• **The problem**
Every line from the one with "This screenshot has height=570, width=863." through the end of the entries below should be written out exactly; the pictures should not.

** Opening Extracted data block **

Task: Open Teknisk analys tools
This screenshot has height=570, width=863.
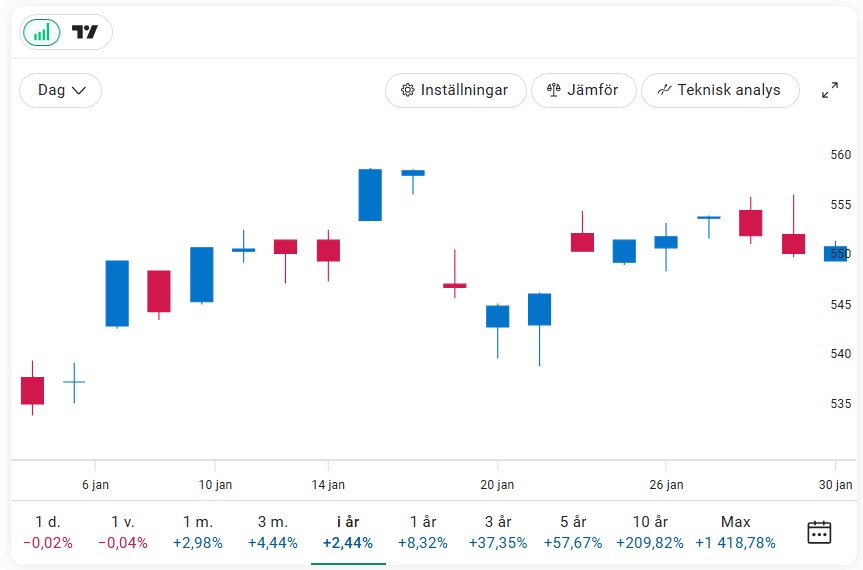Action: point(719,90)
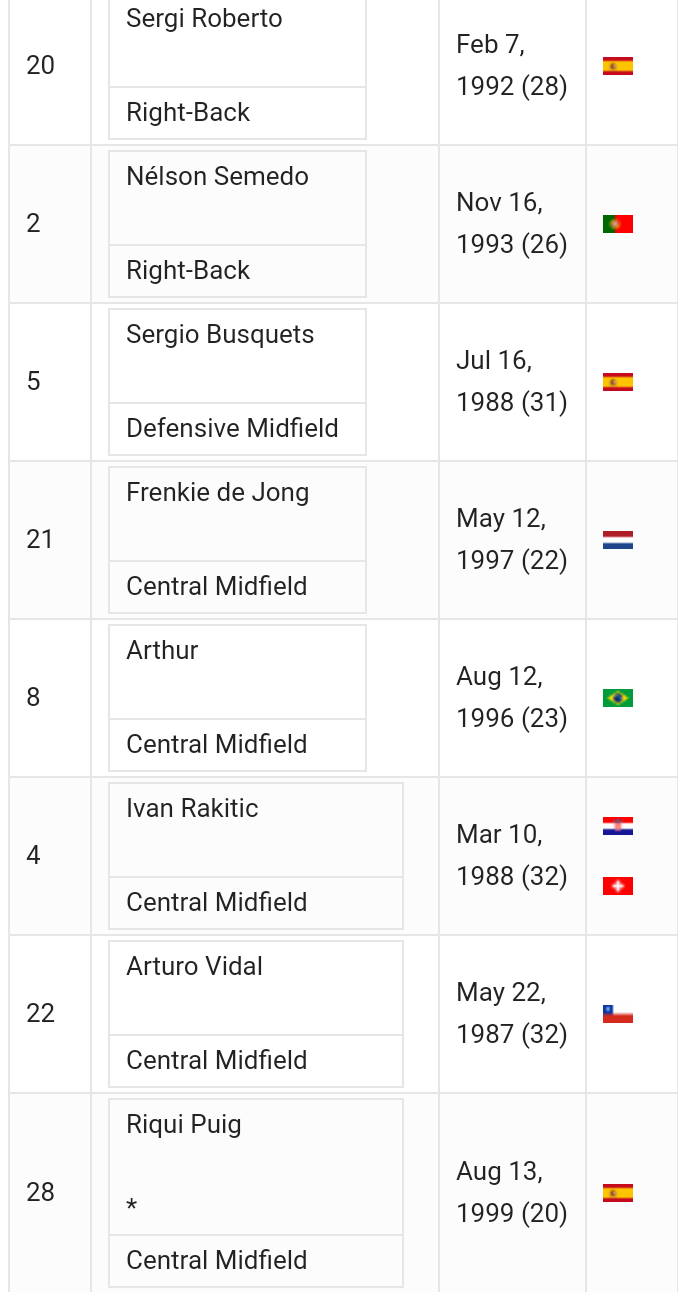Click Croatia flag in Ivan Rakitic row

(x=618, y=827)
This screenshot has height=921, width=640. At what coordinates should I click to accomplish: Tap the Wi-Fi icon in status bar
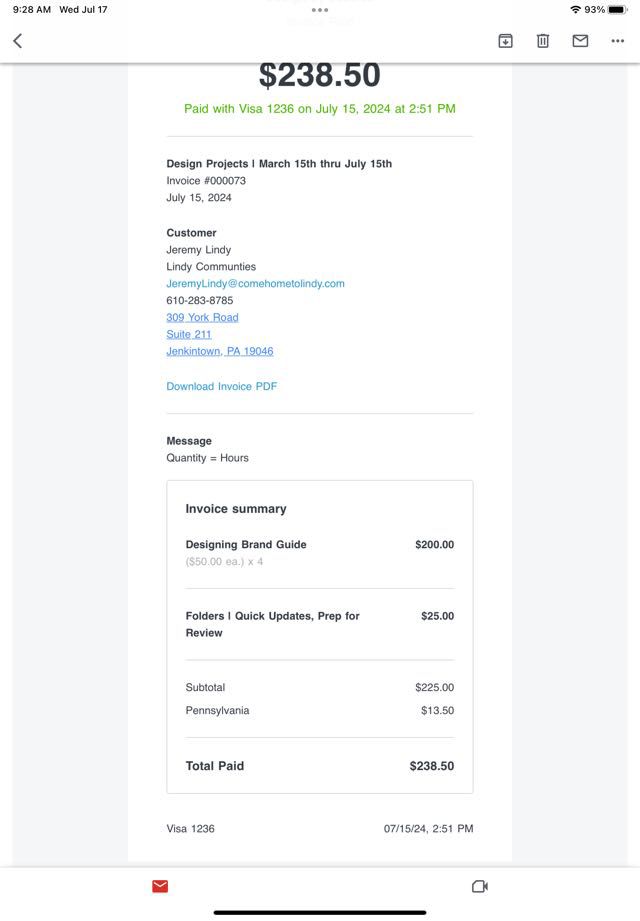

** Closing Extracted data block **

• **Answer for this exercise**
This screenshot has height=570, width=863.
Action: point(719,90)
Click Croatia flag in Ivan Rakitic row

(x=618, y=827)
This screenshot has height=921, width=640. At what coordinates should I click to accomplish: Tap the Wi-Fi icon in status bar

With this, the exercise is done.